If you can't hike, then read!

I'm getting Springer Fever.

For those of you who don't know, this is the time of year when prospective thru-hikers head to Springer Mountain, Georgia, to start the Appalachian Trail.  For many hikers, whether veteran or aspiring, this is also the time of year when they wish they were heading to Springer Mountain or the start of some other adventure.  The days are getting longer and a little warmer.  Green is shooting from the earth and budding from branches.  Nature seems to beckon us outdoors.

Alas, I find myself in the latter category this year.  I do count my blessings that I've been in the former!  Hiking has changed my life - or ruined it completely - for the better!

So how does one combat Springer Fever without a trail on the horizon?  First, start by checking in with all of your old hiking buddies.  Trust me, almost no one else cares that you wish you were out hiking!  With an old hiking buddy, on the other hand, you can chat away about the latest gear you wish you were buying and about how a bad day in the mountains beats a good day in civilization any old time.

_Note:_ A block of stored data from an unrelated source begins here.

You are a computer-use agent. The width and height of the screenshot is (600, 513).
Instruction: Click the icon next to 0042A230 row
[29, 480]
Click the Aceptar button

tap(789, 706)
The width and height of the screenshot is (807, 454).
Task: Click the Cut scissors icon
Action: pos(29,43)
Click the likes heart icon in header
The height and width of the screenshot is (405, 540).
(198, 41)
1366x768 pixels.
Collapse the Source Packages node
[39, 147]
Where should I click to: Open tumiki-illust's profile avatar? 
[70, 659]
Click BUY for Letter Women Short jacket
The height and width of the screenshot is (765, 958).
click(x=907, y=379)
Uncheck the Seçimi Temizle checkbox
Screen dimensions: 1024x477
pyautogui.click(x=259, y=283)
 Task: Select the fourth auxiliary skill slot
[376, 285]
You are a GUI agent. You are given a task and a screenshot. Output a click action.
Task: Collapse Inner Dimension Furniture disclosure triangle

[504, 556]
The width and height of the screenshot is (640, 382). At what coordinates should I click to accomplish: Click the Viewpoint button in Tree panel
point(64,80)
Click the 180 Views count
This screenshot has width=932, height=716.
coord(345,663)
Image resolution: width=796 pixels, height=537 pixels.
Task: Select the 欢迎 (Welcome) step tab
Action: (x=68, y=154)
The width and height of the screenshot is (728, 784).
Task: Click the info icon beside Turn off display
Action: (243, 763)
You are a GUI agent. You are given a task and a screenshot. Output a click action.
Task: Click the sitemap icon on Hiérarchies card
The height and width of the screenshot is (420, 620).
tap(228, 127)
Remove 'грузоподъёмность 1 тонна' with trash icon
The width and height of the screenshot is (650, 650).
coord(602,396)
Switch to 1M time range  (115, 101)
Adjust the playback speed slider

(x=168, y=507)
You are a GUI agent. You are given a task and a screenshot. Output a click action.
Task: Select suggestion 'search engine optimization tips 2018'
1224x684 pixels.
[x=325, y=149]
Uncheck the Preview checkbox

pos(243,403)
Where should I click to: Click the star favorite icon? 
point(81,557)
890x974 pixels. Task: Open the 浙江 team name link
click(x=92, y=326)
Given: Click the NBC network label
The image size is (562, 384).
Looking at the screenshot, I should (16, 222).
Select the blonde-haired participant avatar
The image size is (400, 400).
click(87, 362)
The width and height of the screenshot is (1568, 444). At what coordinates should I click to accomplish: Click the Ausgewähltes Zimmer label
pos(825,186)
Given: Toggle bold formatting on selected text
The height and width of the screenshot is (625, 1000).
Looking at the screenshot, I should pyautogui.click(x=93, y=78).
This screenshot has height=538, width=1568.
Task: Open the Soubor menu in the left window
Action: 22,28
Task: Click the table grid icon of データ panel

Second, I recommend living vicariously.  Trail Journals is an excellent place to start.  Pick a trail, then check out a few journals to find one that suits you.  If you follow a journal from the current year, you will enjoy the suspense of wondering what will happen next!

My favorite remedy is to read a good travel book.  One of my favorites is Worldwalk by Steven Newman.  As a testament to the fact that I am not a light-weight hiker, I carried this 500 page paperback for a while on the PCT.  I finished it just in time to send it home from Kennedy Meadows before entering the High Sierra.

Newman's account of his four year solo walk around the world is a page-turner.  He meets both kindness and generosity as well as danger and some life-threatening situations.  He walks across four continents, including North America, Europe, Australia, and Asia.  He is sometimes alone, and sometimes surrounded and followed by entire villages of people who have never seen anything like him before.

One of Newman's encounters that has stuck with me occurred in Spain.  Escaping bad weather, Newman seeks shelter under a bridge only to find that he has entered a man's home.  Dressed in rags and filthy, the man welcomes Newman to share his fire and his meal.  Newman, and I, were humbled.

I won't spoil any more of the story, but I do urge you to go out and read it.  Newman earned a place in the Guinness Book of World Records for his solo walk around the world.  He gave up a lot to take his journey - home comforts including shelter, time with family and friends, all the things one takes for granted when living in the same place with the same people.  And this was all before email.  I think his experience was well worth it.

So, if you miss the trail - or if you simply don't want to give up your home, job and comforts to travel around the world - find a good travel book.  I'll be posting about other books I've enjoyed.  I'd love to hear about your recommendations.